**How to complete this task**
All records below are to be set down precisely as written, excluding pictures.

**Supplied records**
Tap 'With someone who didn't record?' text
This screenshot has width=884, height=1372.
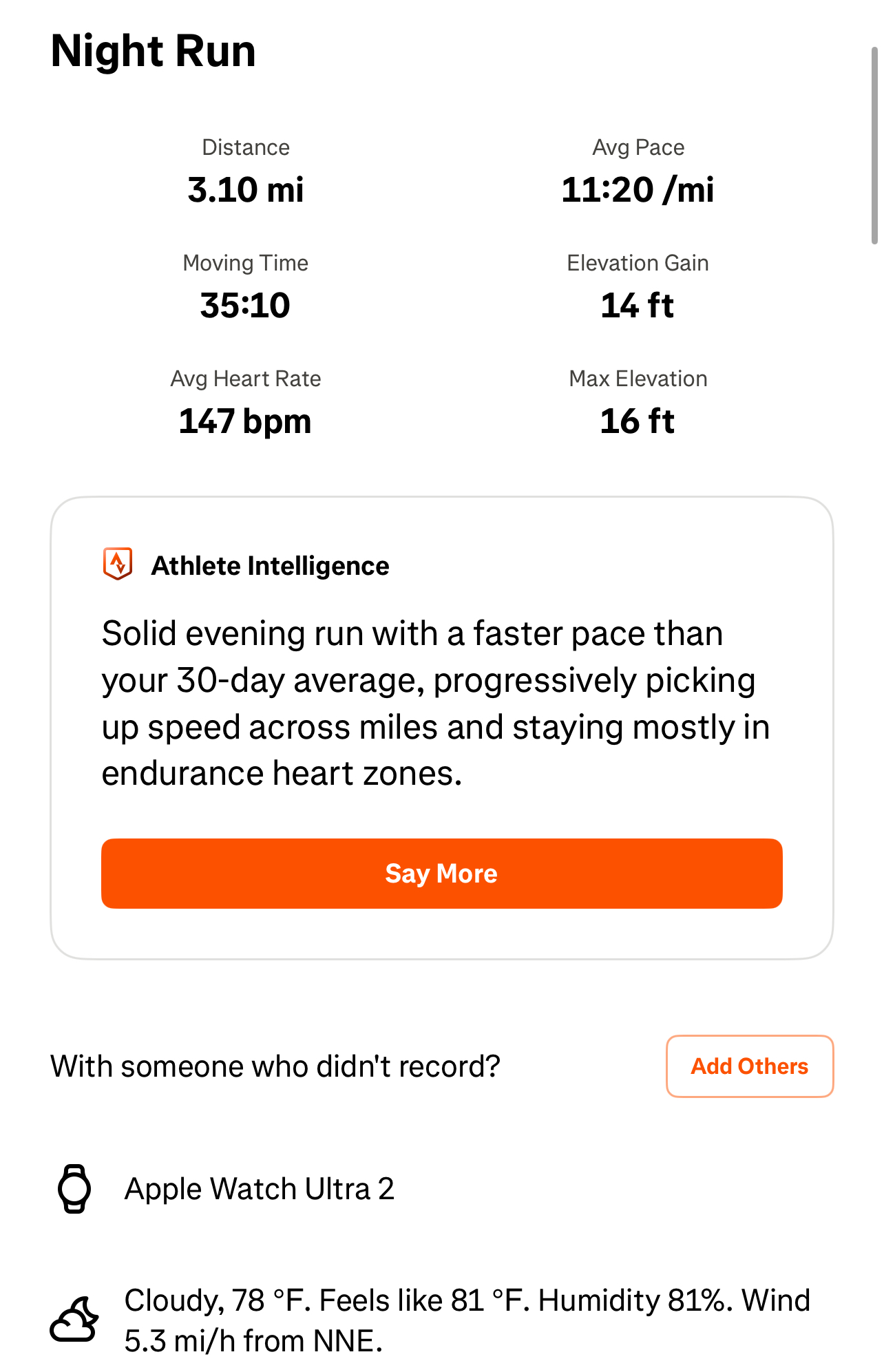tap(275, 1066)
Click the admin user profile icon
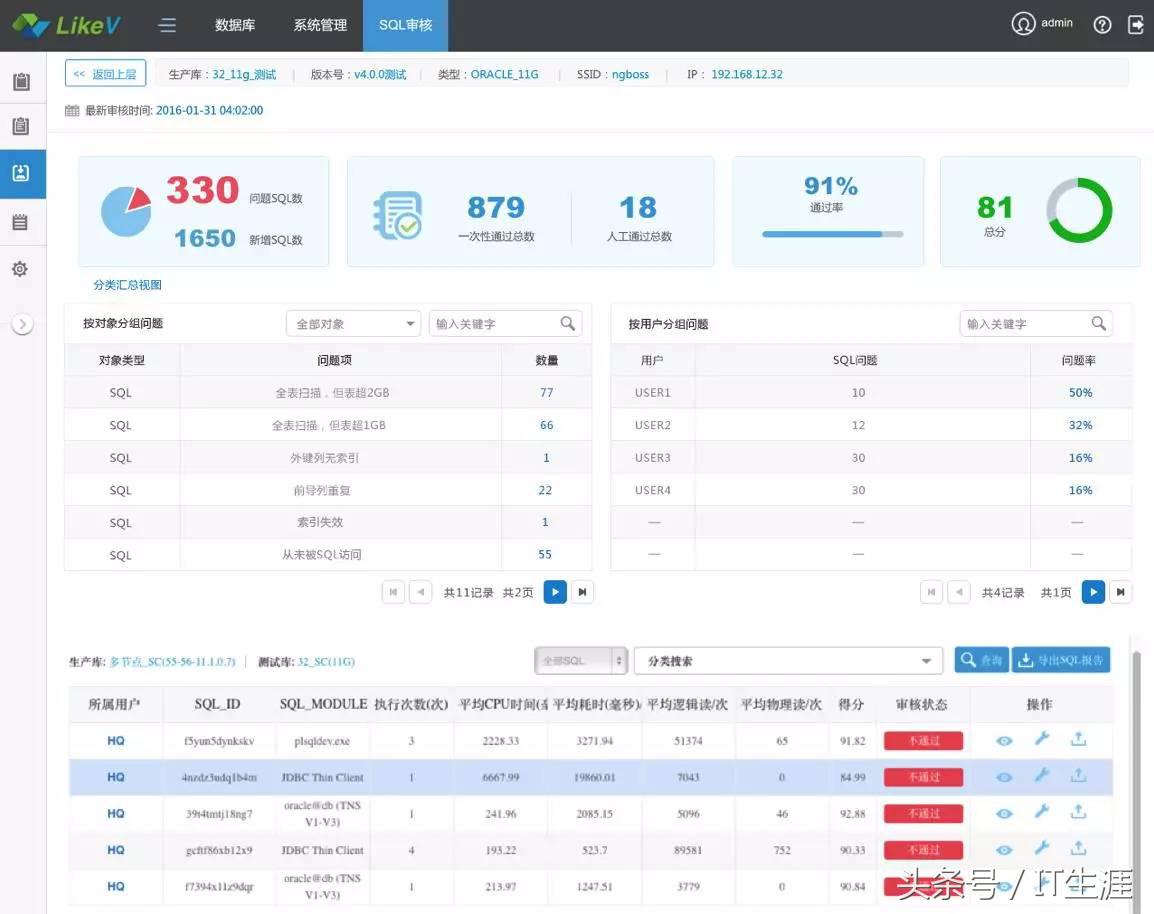Image resolution: width=1154 pixels, height=914 pixels. tap(1021, 23)
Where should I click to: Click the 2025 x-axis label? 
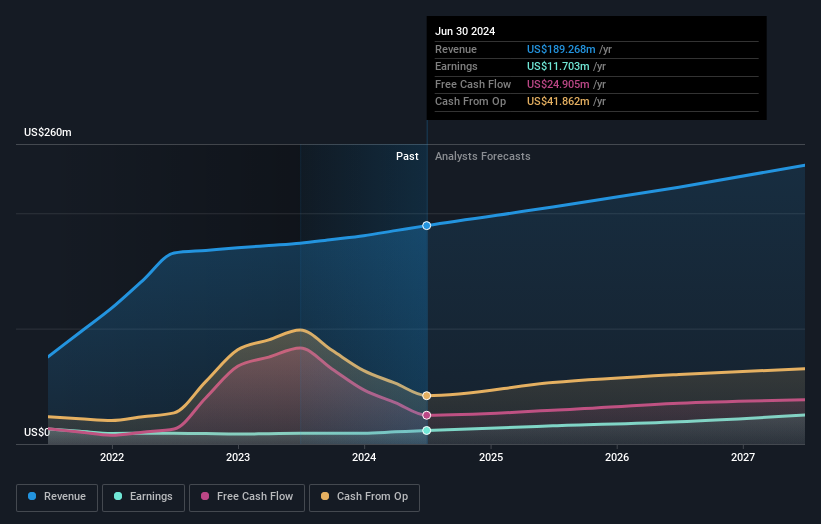tap(491, 458)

**Response to the exercise**
Tap 'With someone who didn't record?' text
This screenshot has width=884, height=1372.
tap(275, 1066)
Click the admin user profile icon
Image resolution: width=1154 pixels, height=914 pixels. tap(1021, 23)
Where should I click to: Click the 2025 x-axis label? 
tap(491, 458)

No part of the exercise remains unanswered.